Required action: Return the full passage on the pharmacist's role in team-run and nurse-led clinics word for word.

Document section:
----------

Patients attending clinics where services were delivered by a team of professionals (doctor, pharmacist and nurse) reported better health, wellbeing and self efficacy than those attending clinics run only by nurses. However, patients attending nurse-led clinics reported higher satisfaction in some other domains. It was difficult to attribute the specific contribution of pharmacists because when they were present, so were doctors and nurses. The research also found, from both patient and professional perspectives, that the pharmacists’ role at present is unclear to patients, is underused in the view of some pharmacists and that more responsibilities could be transferred to pharmacists.

“Each of the pharmacists in the study played a different role at the clinic they attended and since there was no clear job or role description for their input, they did the tasks that they felt most comfortable with”

says Dr Sutton.

“Regarding their extended role, pharmacists said they would prescribe for side effects but did not want to prescribe for Clozapine and one said that this was because they did not want to take the responsibility for prescribing in this area.”

“Consultation observations suggested that the healthcare professionals seemed to be largely focussed on completing physical examinations and gathering information relevant to their regular clinic tasks. These physical checks were, of course, essential but some patients’ concerns about social or welfare issues were
overlooked.”

----------

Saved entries
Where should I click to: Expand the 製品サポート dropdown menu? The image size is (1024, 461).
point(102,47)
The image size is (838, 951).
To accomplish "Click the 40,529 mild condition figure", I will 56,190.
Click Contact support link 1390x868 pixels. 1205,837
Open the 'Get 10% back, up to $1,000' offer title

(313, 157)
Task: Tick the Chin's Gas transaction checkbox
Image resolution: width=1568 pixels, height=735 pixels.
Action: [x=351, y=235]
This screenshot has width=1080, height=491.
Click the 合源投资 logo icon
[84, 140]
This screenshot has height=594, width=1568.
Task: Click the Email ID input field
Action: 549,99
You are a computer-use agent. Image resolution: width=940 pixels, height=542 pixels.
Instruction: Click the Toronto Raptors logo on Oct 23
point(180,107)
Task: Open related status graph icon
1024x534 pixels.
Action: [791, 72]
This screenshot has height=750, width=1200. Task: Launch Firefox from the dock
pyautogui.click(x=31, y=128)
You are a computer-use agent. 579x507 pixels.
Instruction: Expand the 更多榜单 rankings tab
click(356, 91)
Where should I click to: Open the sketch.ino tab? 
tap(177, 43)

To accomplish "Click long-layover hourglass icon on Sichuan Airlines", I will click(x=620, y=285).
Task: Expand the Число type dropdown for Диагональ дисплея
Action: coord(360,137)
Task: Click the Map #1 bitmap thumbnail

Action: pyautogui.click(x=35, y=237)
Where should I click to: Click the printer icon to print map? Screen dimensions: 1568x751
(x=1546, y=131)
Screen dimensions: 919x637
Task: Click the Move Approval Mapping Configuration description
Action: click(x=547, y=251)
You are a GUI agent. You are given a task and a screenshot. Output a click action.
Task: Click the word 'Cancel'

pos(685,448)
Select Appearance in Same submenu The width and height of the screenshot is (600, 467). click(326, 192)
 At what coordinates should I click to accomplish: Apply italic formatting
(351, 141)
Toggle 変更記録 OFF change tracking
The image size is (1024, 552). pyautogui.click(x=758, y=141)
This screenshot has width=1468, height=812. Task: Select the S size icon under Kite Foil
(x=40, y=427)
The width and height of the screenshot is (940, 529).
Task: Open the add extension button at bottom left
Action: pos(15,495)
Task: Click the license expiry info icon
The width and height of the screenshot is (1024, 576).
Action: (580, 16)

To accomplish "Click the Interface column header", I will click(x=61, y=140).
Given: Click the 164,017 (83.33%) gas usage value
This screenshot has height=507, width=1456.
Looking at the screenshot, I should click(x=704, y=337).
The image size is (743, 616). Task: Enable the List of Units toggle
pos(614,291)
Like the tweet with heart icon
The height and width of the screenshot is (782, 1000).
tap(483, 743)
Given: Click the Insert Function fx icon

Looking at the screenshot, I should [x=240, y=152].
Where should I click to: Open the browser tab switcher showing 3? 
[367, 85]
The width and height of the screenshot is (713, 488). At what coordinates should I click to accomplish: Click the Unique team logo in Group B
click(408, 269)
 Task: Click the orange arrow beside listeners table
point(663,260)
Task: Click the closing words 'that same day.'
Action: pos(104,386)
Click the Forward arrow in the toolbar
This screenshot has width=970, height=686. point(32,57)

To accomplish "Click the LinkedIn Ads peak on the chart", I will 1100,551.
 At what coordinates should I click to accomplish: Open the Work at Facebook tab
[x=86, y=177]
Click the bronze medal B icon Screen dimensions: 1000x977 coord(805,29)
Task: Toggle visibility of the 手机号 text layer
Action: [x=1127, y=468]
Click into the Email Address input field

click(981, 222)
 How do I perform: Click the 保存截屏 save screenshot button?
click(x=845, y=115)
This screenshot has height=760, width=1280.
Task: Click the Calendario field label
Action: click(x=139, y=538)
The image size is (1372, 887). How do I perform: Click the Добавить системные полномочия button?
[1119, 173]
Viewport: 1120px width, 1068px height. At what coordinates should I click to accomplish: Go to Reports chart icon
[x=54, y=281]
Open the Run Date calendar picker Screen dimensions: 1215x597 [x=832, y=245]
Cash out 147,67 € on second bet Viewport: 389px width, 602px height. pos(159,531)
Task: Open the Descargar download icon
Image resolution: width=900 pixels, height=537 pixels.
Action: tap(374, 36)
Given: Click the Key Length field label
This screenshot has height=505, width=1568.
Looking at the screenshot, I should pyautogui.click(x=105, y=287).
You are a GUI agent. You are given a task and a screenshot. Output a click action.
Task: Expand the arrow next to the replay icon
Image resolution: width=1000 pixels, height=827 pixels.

----------

Response area:
Patients attending clinics where services were delivered by a team of professionals (doctor, pharmacist and nurse) reported better health, wellbeing and self efficacy than those attending clinics run only by nurses. However, patients attending nurse-led clinics reported higher satisfaction in some other domains. It was difficult to attribute the specific contribution of pharmacists because when they were present, so were doctors and nurses. The research also found, from both patient and professional perspectives, that the pharmacists’ role at present is unclear to patients, is underused in the view of some pharmacists and that more responsibilities could be transferred to pharmacists.

“Each of the pharmacists in the study played a different role at the clinic they attended and since there was no clear job or role description for their input, they did the tasks that they felt most comfortable with”

says Dr Sutton.

“Regarding their extended role, pharmacists said they would prescribe for side effects but did not want to prescribe for Clozapine and one said that this was because they did not want to take the responsibility for prescribing in this area.”

“Consultation observations suggested that the healthcare professionals seemed to be largely focussed on completing physical examinations and gathering information relevant to their regular clinic tasks. These physical checks were, of course, essential but some patients’ concerns about social or welfare issues were
overlooked.”